THE FRAMEWORKS WE USE: Assessing needs and impact at the household level, using the latest standards

Our paradigms: Questionnaires from international standard frameworks are already digitized, and available for mobole phones. Data collection can be done through loan officers/sales staff or clients themselves with minimal training.
Intuitive, secure, and efficient.


The Poverty Probability Index (PPI) - formerly the Progress out of Poverty Index - is a poverty measurement tool used by numerous organizations worldwide to evaluate social impact at the household level.
The PPI is based on ten questions, depending on the country of implementation, and aims to determine the probability that households live below the poverty line.
Our data collection and monitoring tools include the PPI questions and scorecards for several countries and are constantly being updated based on the latest releases.


Food insecurity (SDG 2.1.2) at the household level is accessed using the Food insecutiry experience scale(FIES) developed by the FAO The FIES is an experience-based metric that relies on people's direct responses to questions about their experiences facing constrained access to food. The FIES is composed of 8 questions with yes/no answers. Based on the responses, the sample is ranked using a statistical model.
FIES assessment can be combined with additional tools, such as the FAO's Prevalence of Undernourishment and the household dietary diversity score (HDDS).
A detailed review of food security indicators and related resources is available from the INDDEX Project.


Accessing women empowerment goes beyond the number of the amount of loans provided to women customers. We use a questionnaire based on the Womens Empowerment in Agriculture Index(WEAI) launched by International Food Policy Research Institute (IFPRI), Oxford Poverty and Human Development Initiative (OPHI), and USAID's Feed the Future in February 2012. The WEAI is considered to be the first comprehensive and standardized measure to directly measure women's empowerment and inclusion in the agricultural sector.
The Index is composed of two sub-indices: one measures women's empowerment across five domains in agriculture (taking into account access to resources, assets, working time, decision on income and income generating activities), and the other measures gender parity in empowerment within the household.
The tool can be adapted to different contexts and combined with assessment, e.g., of access to clean cooking fuel and clean drinking water.

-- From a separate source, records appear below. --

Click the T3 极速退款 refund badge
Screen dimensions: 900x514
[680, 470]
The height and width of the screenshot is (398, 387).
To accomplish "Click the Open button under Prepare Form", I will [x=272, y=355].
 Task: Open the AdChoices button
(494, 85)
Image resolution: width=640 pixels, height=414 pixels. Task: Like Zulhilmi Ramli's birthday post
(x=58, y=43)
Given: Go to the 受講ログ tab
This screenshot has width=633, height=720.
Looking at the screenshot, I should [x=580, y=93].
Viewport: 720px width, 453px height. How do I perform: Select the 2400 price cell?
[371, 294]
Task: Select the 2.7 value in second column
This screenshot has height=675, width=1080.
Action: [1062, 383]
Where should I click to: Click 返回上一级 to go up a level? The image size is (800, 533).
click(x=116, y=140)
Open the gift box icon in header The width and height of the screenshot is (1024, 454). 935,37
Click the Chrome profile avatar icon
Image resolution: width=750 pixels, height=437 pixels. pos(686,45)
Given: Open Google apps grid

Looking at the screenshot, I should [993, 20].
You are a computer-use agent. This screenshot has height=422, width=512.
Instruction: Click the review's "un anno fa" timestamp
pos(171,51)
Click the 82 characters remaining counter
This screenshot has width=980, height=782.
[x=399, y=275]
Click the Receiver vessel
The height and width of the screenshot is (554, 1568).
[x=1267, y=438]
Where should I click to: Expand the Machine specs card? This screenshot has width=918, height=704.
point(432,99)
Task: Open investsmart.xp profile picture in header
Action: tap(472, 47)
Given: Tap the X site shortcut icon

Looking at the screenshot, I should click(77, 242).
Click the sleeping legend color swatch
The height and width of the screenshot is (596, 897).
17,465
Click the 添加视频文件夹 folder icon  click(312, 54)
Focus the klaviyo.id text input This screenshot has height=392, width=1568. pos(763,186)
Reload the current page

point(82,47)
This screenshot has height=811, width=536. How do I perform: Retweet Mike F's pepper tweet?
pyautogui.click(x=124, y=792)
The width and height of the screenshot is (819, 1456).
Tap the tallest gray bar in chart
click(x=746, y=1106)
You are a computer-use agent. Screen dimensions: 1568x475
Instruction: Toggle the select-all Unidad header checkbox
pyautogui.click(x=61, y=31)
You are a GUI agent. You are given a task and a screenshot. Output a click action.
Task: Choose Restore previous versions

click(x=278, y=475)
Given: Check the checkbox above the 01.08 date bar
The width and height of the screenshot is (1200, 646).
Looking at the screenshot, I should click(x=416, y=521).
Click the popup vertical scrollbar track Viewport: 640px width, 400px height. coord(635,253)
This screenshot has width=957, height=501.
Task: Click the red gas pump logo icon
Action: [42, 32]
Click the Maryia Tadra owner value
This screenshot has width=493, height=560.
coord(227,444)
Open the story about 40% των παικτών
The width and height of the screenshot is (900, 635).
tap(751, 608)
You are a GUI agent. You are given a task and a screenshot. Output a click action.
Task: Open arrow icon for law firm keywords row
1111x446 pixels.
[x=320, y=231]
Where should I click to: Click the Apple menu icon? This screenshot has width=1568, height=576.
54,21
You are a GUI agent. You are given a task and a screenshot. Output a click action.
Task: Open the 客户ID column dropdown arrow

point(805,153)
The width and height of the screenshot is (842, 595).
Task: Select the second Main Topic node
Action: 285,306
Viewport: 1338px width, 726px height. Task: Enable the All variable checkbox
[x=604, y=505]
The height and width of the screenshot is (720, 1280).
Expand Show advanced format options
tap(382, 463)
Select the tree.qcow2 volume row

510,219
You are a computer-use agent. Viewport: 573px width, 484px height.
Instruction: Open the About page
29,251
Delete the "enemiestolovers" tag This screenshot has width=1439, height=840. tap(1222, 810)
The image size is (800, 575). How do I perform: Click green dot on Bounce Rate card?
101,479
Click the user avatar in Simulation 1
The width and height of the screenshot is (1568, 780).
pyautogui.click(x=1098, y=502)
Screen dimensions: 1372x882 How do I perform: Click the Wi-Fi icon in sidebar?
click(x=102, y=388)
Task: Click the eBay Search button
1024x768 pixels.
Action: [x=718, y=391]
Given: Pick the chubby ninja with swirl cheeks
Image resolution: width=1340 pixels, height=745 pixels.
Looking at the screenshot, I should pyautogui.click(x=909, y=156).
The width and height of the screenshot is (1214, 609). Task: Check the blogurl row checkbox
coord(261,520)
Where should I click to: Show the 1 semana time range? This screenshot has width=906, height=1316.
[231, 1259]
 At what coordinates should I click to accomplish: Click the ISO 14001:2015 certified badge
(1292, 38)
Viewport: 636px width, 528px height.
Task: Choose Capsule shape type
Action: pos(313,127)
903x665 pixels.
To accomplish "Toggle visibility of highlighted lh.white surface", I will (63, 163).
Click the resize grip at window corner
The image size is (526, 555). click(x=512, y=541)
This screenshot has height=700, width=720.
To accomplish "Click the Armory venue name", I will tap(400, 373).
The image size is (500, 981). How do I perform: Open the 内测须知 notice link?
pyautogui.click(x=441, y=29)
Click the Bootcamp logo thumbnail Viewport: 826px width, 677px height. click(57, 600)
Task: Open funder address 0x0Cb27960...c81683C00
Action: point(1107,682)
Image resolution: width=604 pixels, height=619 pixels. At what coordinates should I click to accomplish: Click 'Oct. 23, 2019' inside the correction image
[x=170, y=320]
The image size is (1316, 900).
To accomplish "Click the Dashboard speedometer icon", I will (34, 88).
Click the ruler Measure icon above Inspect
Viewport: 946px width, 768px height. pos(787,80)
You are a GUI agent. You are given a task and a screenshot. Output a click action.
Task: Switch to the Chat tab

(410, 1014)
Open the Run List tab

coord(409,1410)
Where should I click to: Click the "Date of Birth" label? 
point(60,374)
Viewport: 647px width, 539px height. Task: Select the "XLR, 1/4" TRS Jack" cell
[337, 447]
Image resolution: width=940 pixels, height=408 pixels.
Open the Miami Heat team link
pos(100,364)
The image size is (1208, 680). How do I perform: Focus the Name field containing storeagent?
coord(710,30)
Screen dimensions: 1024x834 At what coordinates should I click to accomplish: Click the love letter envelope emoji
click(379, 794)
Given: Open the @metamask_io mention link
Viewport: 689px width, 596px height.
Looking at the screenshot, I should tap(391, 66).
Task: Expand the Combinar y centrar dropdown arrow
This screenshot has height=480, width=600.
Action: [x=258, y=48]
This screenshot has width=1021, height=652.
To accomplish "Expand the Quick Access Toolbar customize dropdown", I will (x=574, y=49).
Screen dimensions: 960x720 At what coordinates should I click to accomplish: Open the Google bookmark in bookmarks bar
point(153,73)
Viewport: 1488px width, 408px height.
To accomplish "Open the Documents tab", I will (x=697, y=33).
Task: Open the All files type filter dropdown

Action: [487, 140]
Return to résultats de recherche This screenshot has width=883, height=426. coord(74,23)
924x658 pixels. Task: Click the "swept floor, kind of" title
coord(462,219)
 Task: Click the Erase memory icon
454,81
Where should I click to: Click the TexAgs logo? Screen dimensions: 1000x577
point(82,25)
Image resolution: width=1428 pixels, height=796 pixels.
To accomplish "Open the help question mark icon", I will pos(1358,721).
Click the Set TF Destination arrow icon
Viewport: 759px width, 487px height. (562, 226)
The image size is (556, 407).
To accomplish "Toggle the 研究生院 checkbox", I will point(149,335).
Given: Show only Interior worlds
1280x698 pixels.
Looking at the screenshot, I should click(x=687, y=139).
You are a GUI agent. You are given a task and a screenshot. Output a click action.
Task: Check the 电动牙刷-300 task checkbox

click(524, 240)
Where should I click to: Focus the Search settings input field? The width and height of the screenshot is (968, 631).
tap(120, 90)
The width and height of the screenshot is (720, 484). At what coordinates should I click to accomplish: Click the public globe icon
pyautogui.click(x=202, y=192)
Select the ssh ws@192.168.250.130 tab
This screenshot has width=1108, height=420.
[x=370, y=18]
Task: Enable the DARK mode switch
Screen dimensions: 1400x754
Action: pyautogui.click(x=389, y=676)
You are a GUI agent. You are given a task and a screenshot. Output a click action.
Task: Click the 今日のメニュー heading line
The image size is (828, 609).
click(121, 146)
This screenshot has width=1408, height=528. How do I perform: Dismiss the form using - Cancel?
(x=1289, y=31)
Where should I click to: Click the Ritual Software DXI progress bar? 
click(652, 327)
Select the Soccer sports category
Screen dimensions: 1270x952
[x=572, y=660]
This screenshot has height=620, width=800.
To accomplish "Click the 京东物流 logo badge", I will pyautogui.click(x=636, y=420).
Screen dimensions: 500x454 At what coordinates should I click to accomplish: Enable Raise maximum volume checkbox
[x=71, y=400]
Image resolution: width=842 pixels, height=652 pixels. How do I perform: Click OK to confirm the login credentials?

SDG6 on drinking water, sanitation, and hygiene (WASH) aims to achieve, by 2030,
  • universal and equitable access to safe and affordable drinking water for all
  • universal access to adequate and equitable sanitation and hygiene for all
  • an end to open defecation, paying special attention to the needs of women and girls and those in vulnerable situations
HEDERA provides the digital version of the WASH household assessment framework developed by WHO and UNICEF, the Joint Monitoring Programme for Water Supply and Sanitation (JMP). The framework is composed of three parts, Drinking water, Sanitation, Hygiene and rank each household in a service ladder (Basic service, improved, unimproved, limited) according to different attributes, such as the quality of the service, the availability, and the health risks associated with it.


Access to energy is multidimensional and cannot be measured purely through binary indicators, such as the availability of a grid connection or the usage of biomass for cooking.
HEDERA provides a digital version of the questionnaire for the ESMAP Multi-Tier Framework, which covers the full dimensionality of energy access at the household level based on multiple attributes.
The framework considers access to electricity and cooking solutions. Households are ranked into different tiers (from 0 to 5), depending on the quality of the energy access, the affordability, the reliability, the availability, among others.